La obra “Rinocerontes” transcurre en una ciudad chica en la que la mayor parte de sus habitantes se han transformado en rinocerontes. Después de la segunda guerra era mucha la influencia de la visión kafkiana del mundo y el “absurdo” irrumpió con fuerza, en especial en un teatro en el que los seres humanos se transforman físicamente en animales grotescos por su falta de espíritu crítico, porque creen vivir en una democracia pero solamente acatan -por oscuras debilidades que nutren sus temores- la opinión del poderoso de turno, de quien, por audacia o falta de ética, se va quedando con los sitios de intercambio y discusión y, por lo tanto, con las conciencias individuales. “Es una crítica al conformismo, a la sumisión del ciudadano al poder, a la absorción del colectivo sobre el individuo que se opone con la rebeldía y resistencia al pensamiento único como marca de diferenciación y libertad ante una sociedad despersonalizada que intenta engullir o desechar al diferente al no sometido, al que no desea convertirse en rinoceronte”.**
Es bueno recordar que en noviembre del 80, en aquél plebiscito, en San José ganó el No. Es decir que fueron más los maragatos rebeldes ante la dictadura que, en absoluto silencio, usaron su libertad de conciencia. Dicho en este lenguaje teatral, fueron menos los “rinocerontes” que los ciudadanos libres (a los que hay que agregar todos los que no podíamos votar por estar proscriptos). En 1980, ése fue el mapa electoral de San José.
Sin embargo, con posterioridad, y en tiempos de democracia, San José pudo ser el escenario perfecto de esta obra. Una especie de ‘rinocerontitis´ nos atacó, justamente a la salida de la dictadura, luego de 1985. A tal extremo que en estos últimos años ya parecía que se había bajado los brazos por parte de todos, en especial de los agentes culturales que son tan importantes en estos resurgimientos. San José, políticamente, era e iba a seguir siendo por mucho tiempo más . . . . . . . . . . .  (ponga usted el calificativo que todos creíamos, amigo lector; de 4 sílabas, ocupa esos 11 caracteres).
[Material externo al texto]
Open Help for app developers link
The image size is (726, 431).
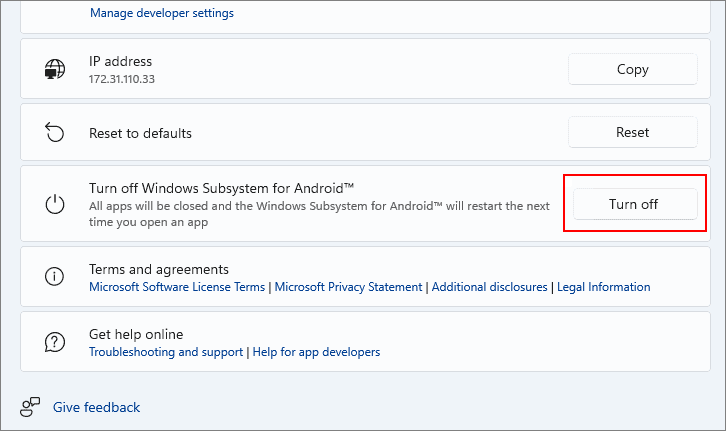point(316,352)
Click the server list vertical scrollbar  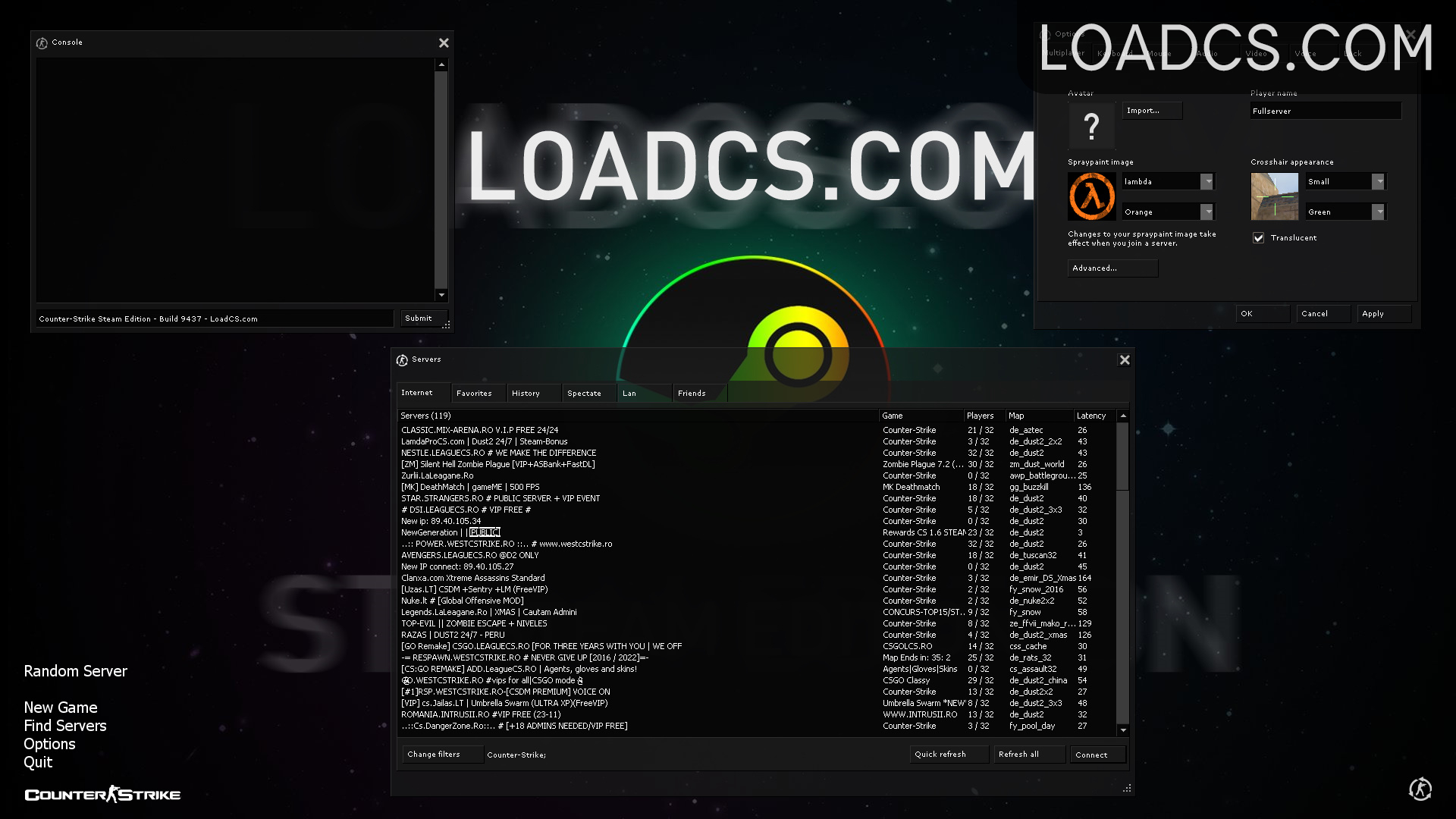coord(1123,573)
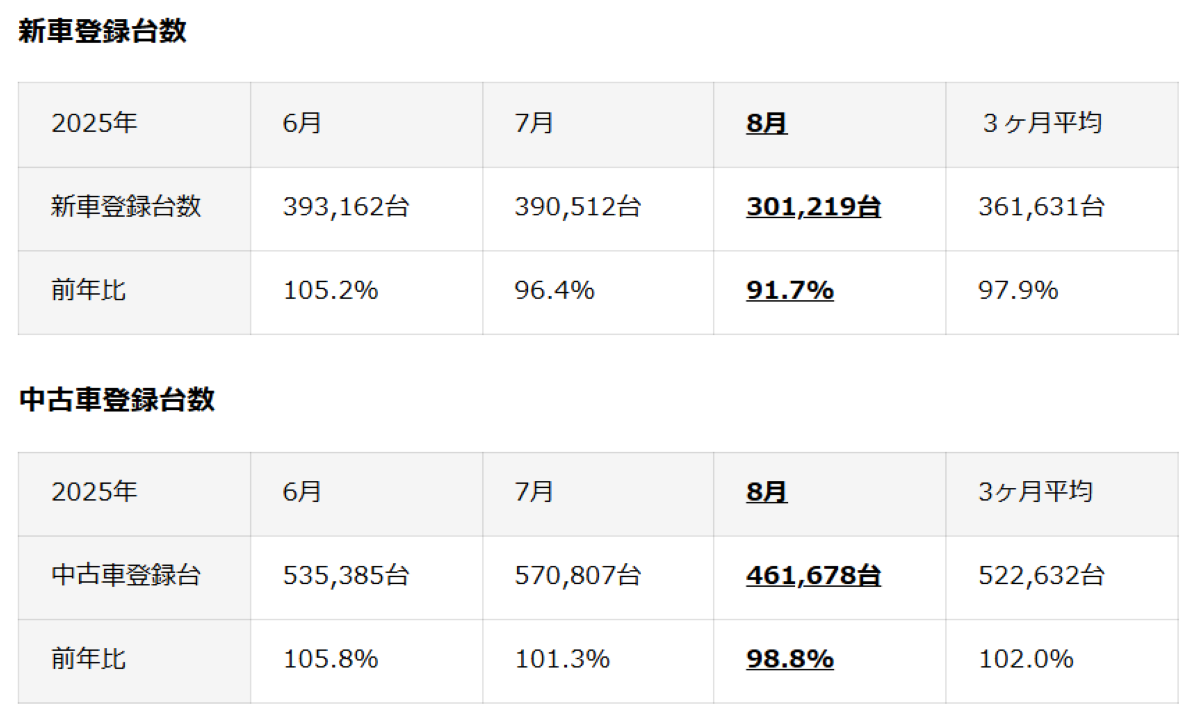Click the 361,631台 three-month average cell

[1062, 208]
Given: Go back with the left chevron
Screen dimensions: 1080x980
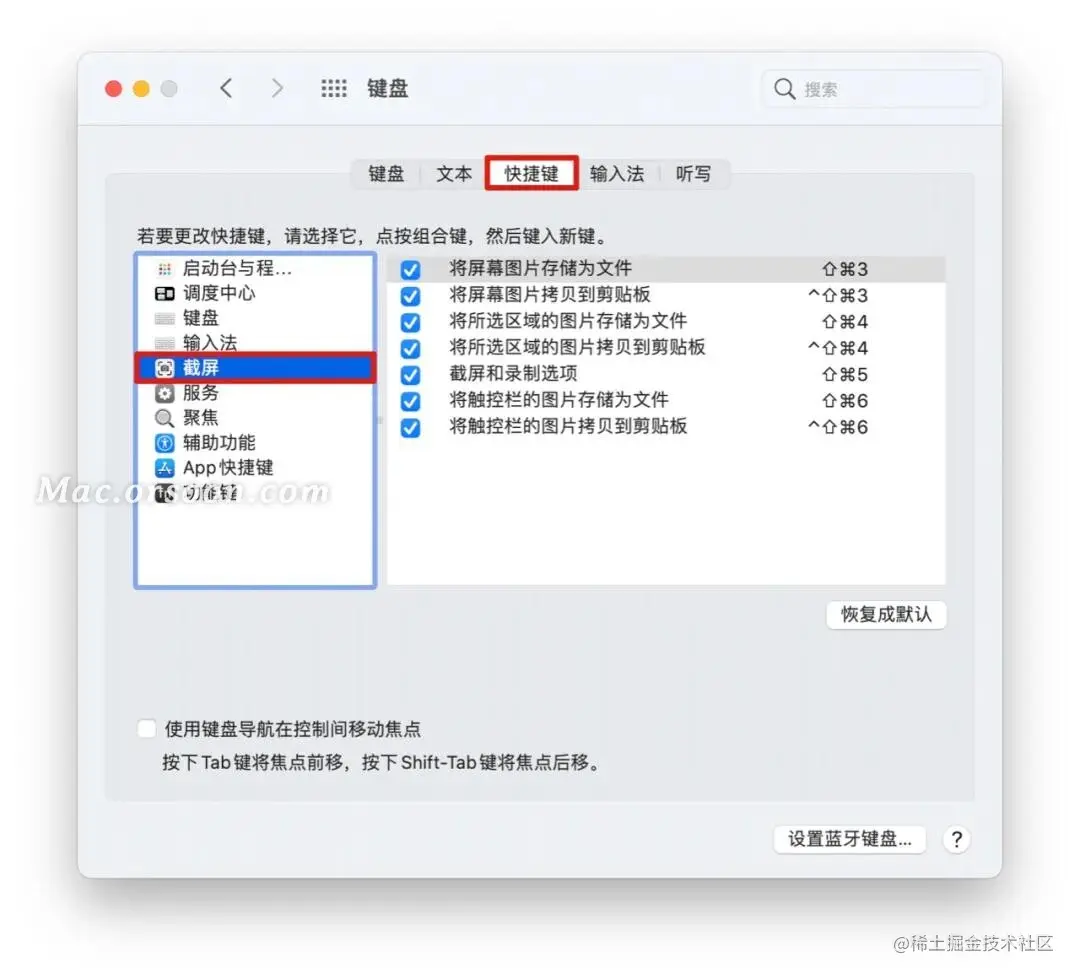Looking at the screenshot, I should tap(226, 88).
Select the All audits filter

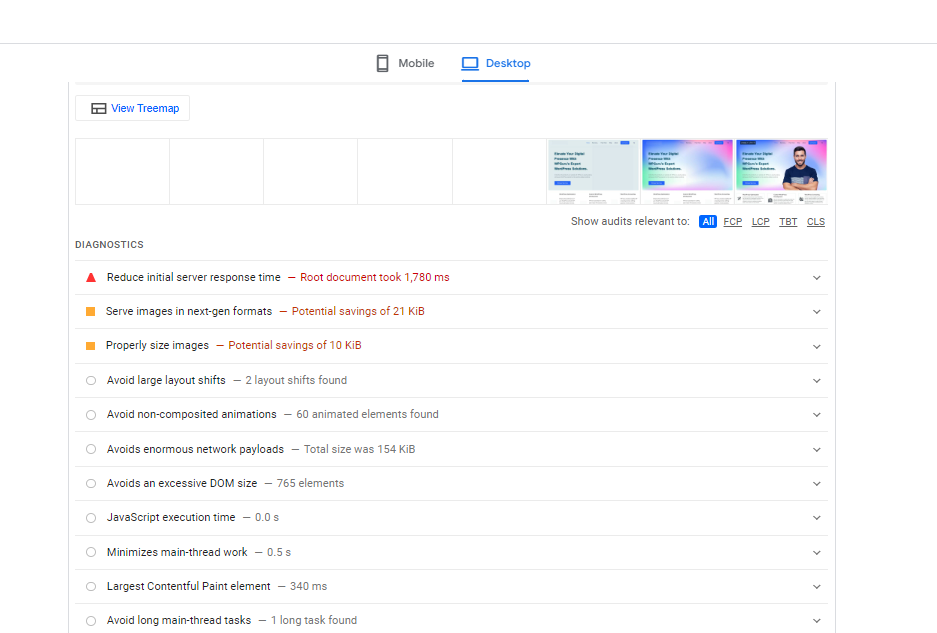(x=708, y=222)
Fue Ionesco también quien dijo: “La libertad de la fantasía no es ninguna huída a la irrealidad, es creación y osadía”. Así lo ha comenzado a demostrar nuestro departamento, que parecía tan adaptado, tan conformista, tan adocenado, tan ri no ce ron te. Resulta que hoy sale uno de su casa, como desde hace tanto, tanto… A ver llegar un tren. Y de la mole de hierro, antigua y bastante desvencijada, comienzan a salir colores, manos, cantos, a la que se suma gente por las calles de un hermosamente desordenado recorrido. Gente y más gente que dice lo que siente hasta transformar a la ciudad en el festejo de la protesta. ¿Encuestar edades? ¿Para qué? Todas. Así como todos los barrios y las clases sociales. Profesionales y jugadores de fútbol, docentes y empleados, amas de casa (de las de antes y de las de ahora), murguistas de profesión y de momento, artistas plásticos, gente muy pobre… ¡Cómo cantaba mi joven médico sosteniendo la bandera!
Se acabaron los rinocerontes. Esto es evidente.